Après la mort de sa grand-mère adorée, la narratrice de Manam, Léa, une institutrice née à Montréal, se rend en Turquie et en Syrie pour tenter de trouver des réponses à son histoire familiale, car sa Téta n’était pas très volubile sur les faits douloureux qui l’ont menée à s’installer au Québec. C’est avec horreur que nous découvrons dans son enquête le caractère cruel et fratricide du génocide arménien que la Turquie refuse toujours de reconnaître.

Mais la figure de Téta surplombe tout ça.

« Je la revois s’allumer une cigarette d’un geste lent et gracieux, peut-on lire au début. Je l’entends me répéter les mots de Khalil Gibran. “Plus la tristesse évide l’intérieur de votre être, plus vous pouvez contenir de la joie.” Pour elle, la joie n’était que tristesse sans masque. »

On tombe amoureux de cette grand-mère au fort caractère qui, plus elle aimait quelqu’un, plus elle se permettait de l’engueuler. Elle a sans cesse à la bouche des proverbes d’une grande sagesse qui clouent le bec des fatigants avec leurs questions. « Qui veut tout comprendre finit par mourir de colère, ya benti (ma fille)… »

« Tu es moins le fils de ton père que le fils de ton époque. N’éduque pas tes enfants comme tu fus éduqué. »

Comme bien des femmes, elle est un vecteur de culture, plus solide pour la mémoire que le politique. Elle ne transmet que ce qu’elle trouve beau, que ce qu’elle aime. Le savon d’Alep (une véritable obsession) ou le goût des « kakebloz » aux pistaches, et on aimerait beaucoup goûter ses biscuits.
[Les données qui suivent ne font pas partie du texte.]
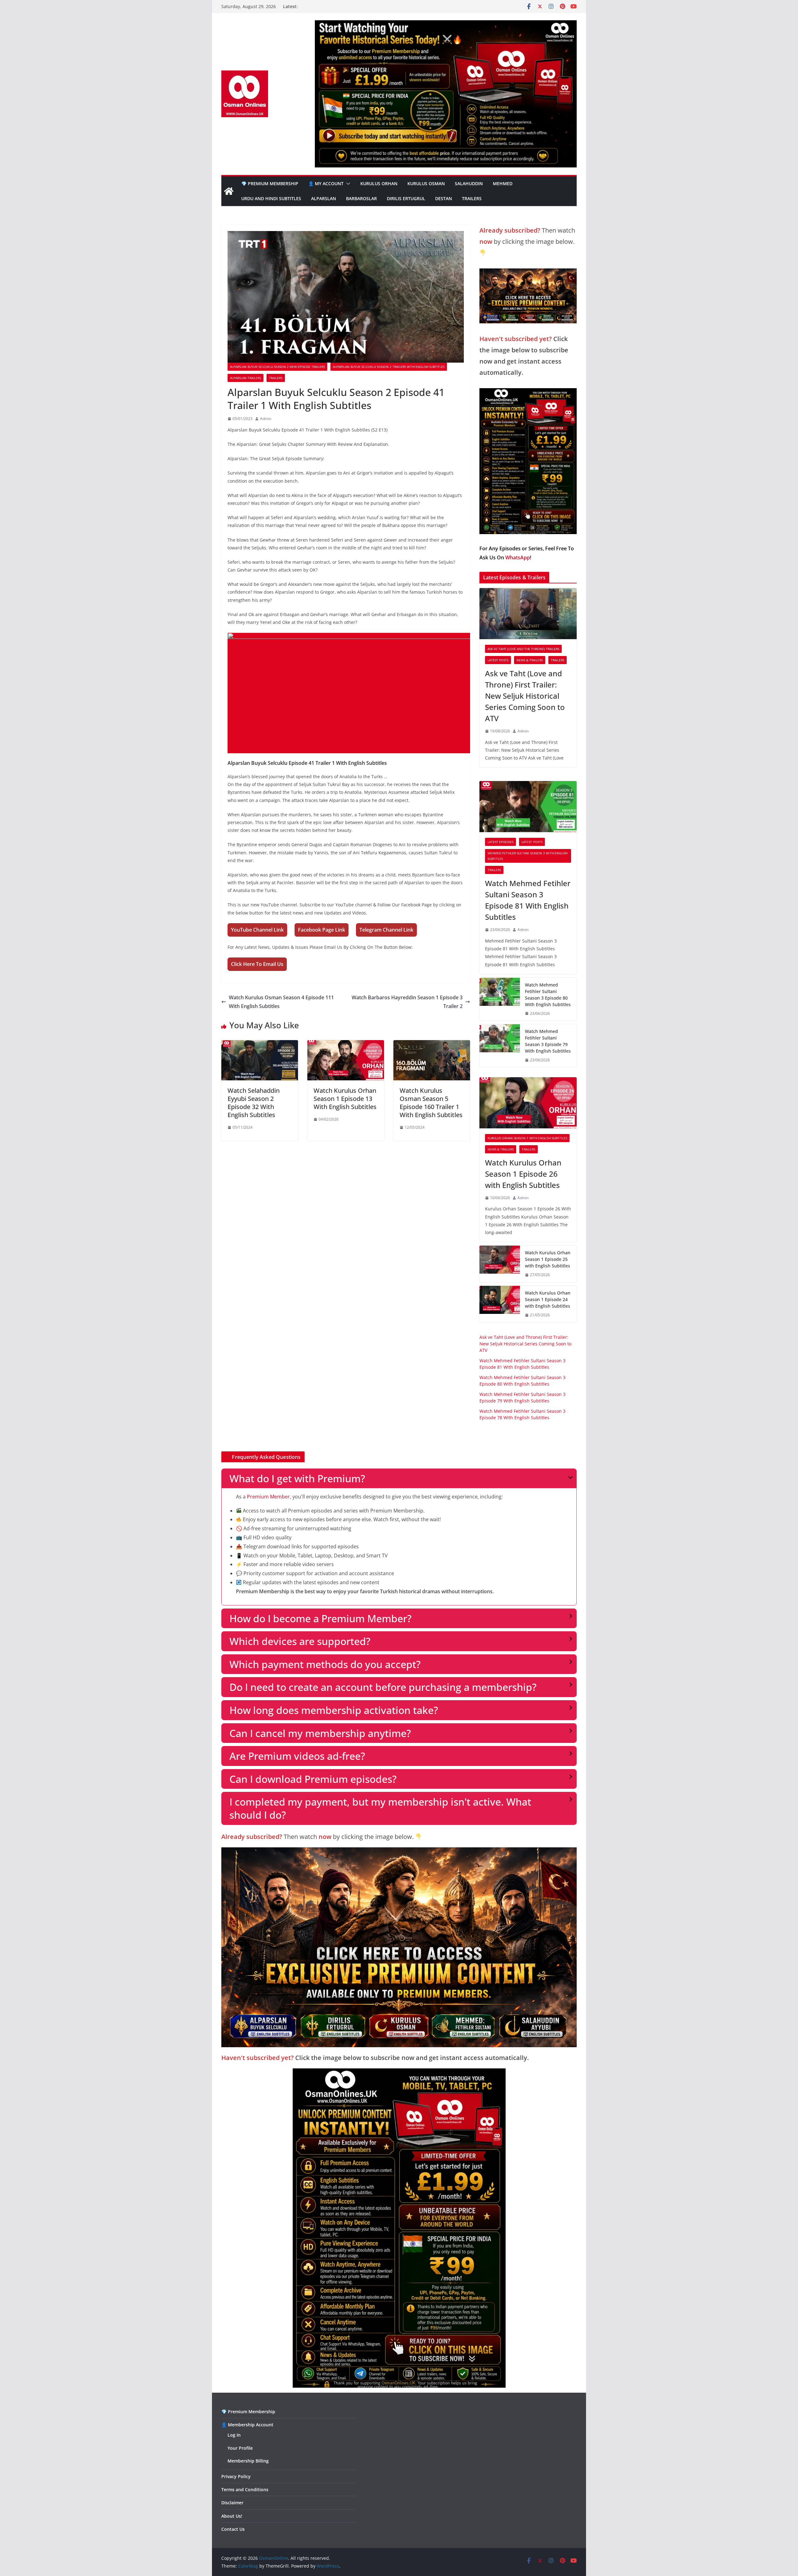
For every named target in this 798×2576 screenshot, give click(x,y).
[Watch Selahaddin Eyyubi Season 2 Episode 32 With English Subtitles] (259, 1044)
Elle offre aux lecteurs d’ici de nouvelles appellations pour les joueurs du Canadien, l’équipe pour laquelle elle se passionnait (assez pour rater les coupes de cheveux de ses petits-enfants quand elle regardait les matchs). Habibi (mon chéri) pour quand ils gagnent, ya hmar (espèce d’âne) quand ils se plantent – je les retiens, celles-là.

Sans vouloir révéler un punch, parce que ça n’en est pas un de toute façon, j’ai été déçue sur le coup par la fin du roman. Ce n’est qu’en y réfléchissant après que, finalement, je l’ai trouvée parfaite. Comme Léa, nous n’aurons pas les réponses à toutes nos questions. Et la promesse d’un bel avenir repose peut-être sur quelques vides et quelques trous que les grands-mères refusent de remplir pour la suite du monde, dans un acte de générosité qui laissent à leurs petits-enfants de la place pour qu’ils puissent y ranger leurs propres souvenirs.

Pour tout dire, l’écriture de Manam m’a rappelé un peu celle de Dany Laferrière. S’il nous a donné un jour l’inoubliable Da, sa grand-mère, inscrite depuis au panthéon de nos personnages romanesques, Rima vient de nous offrir en cadeau sa Téta. La famille s’en trouve soudainement agrandie. Et le plus beau en littérature, c’est qu’il y a toujours de la place autour de la table.